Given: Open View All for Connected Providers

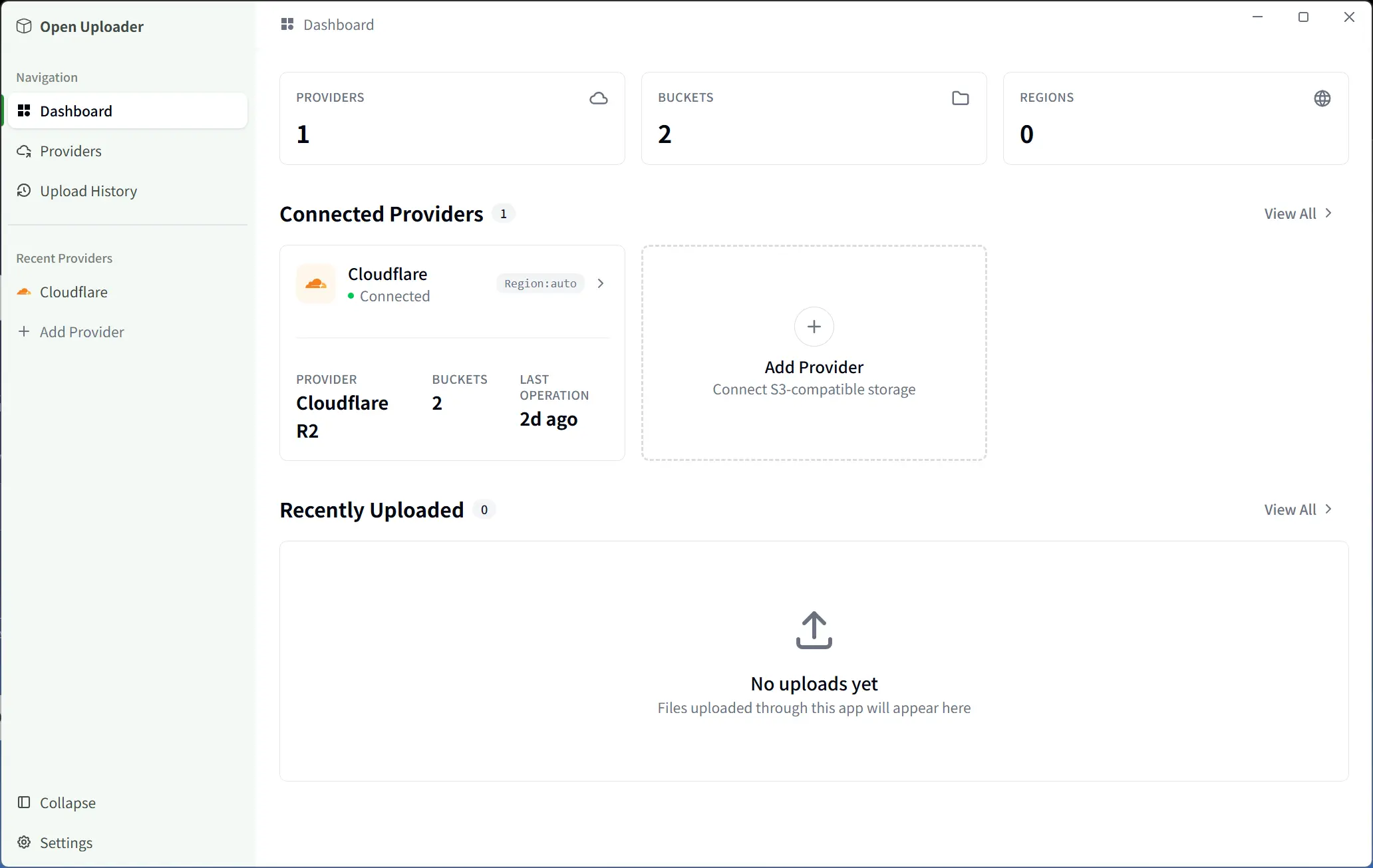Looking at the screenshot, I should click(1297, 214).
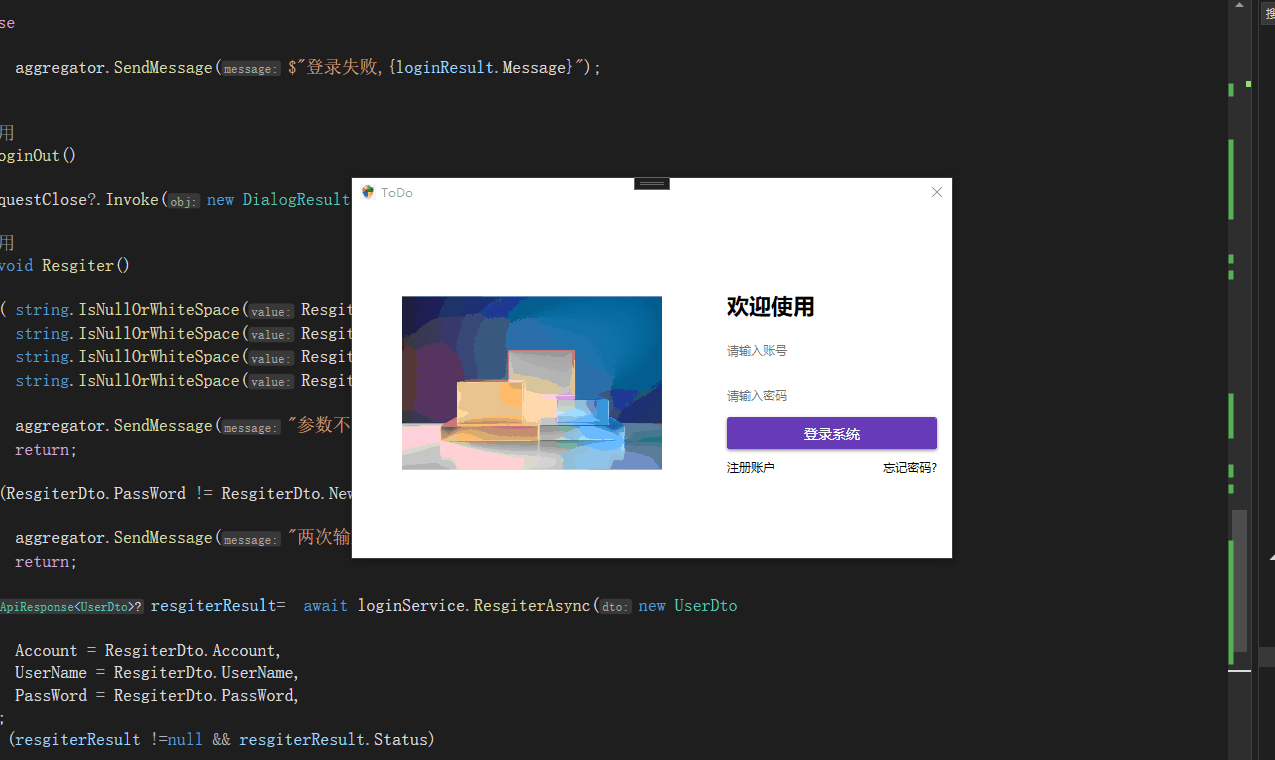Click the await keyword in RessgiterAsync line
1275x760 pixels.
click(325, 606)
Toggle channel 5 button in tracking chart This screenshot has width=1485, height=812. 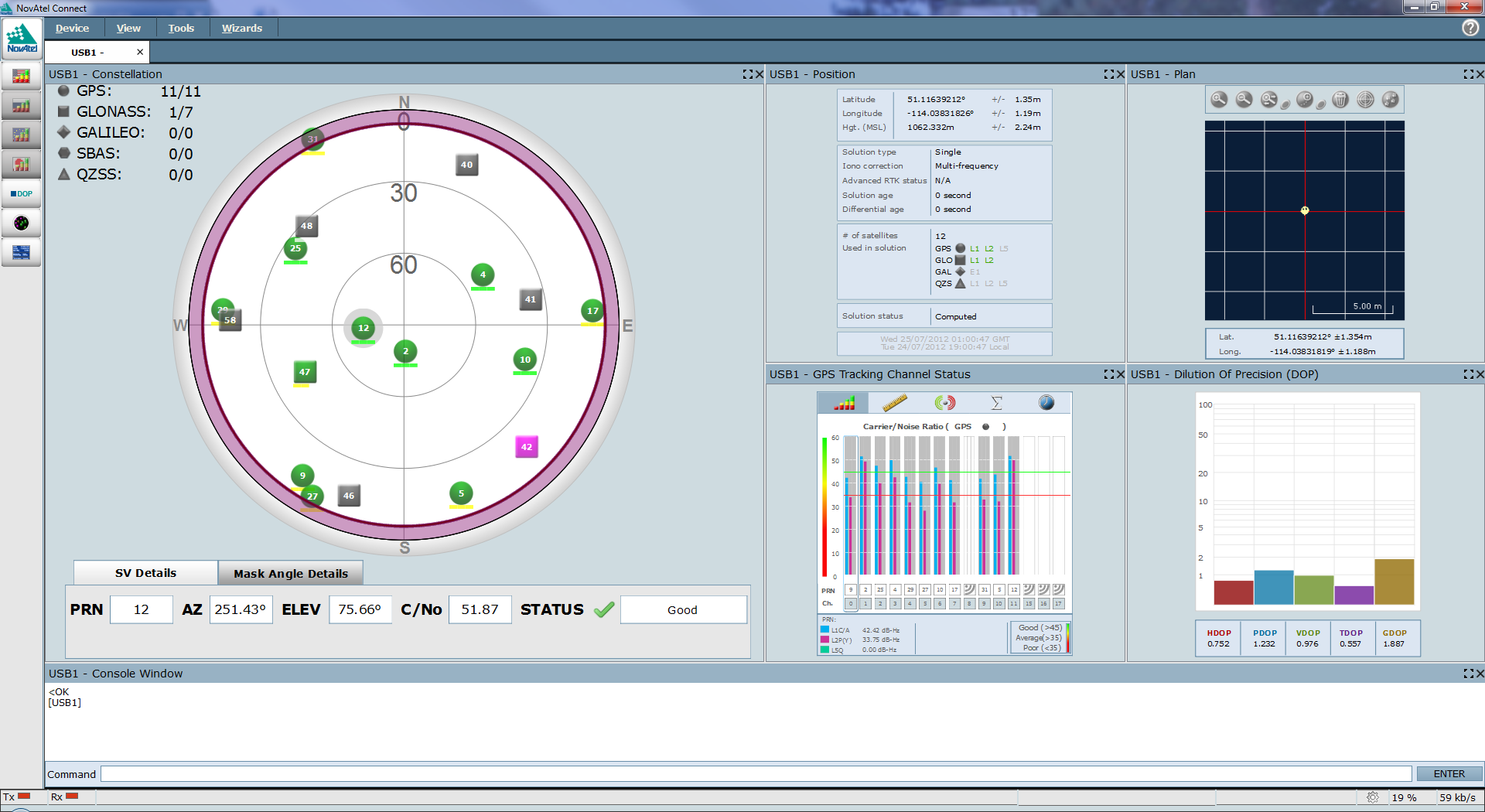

— What you will do —
Reproduce every line of the records above word for word, omitting the pictures.

— Result for this task —
Given: Open View All for Connected Providers

Looking at the screenshot, I should click(1297, 214).
Click the await keyword in RessgiterAsync line
1275x760 pixels.
click(325, 606)
Toggle channel 5 button in tracking chart This screenshot has width=1485, height=812. 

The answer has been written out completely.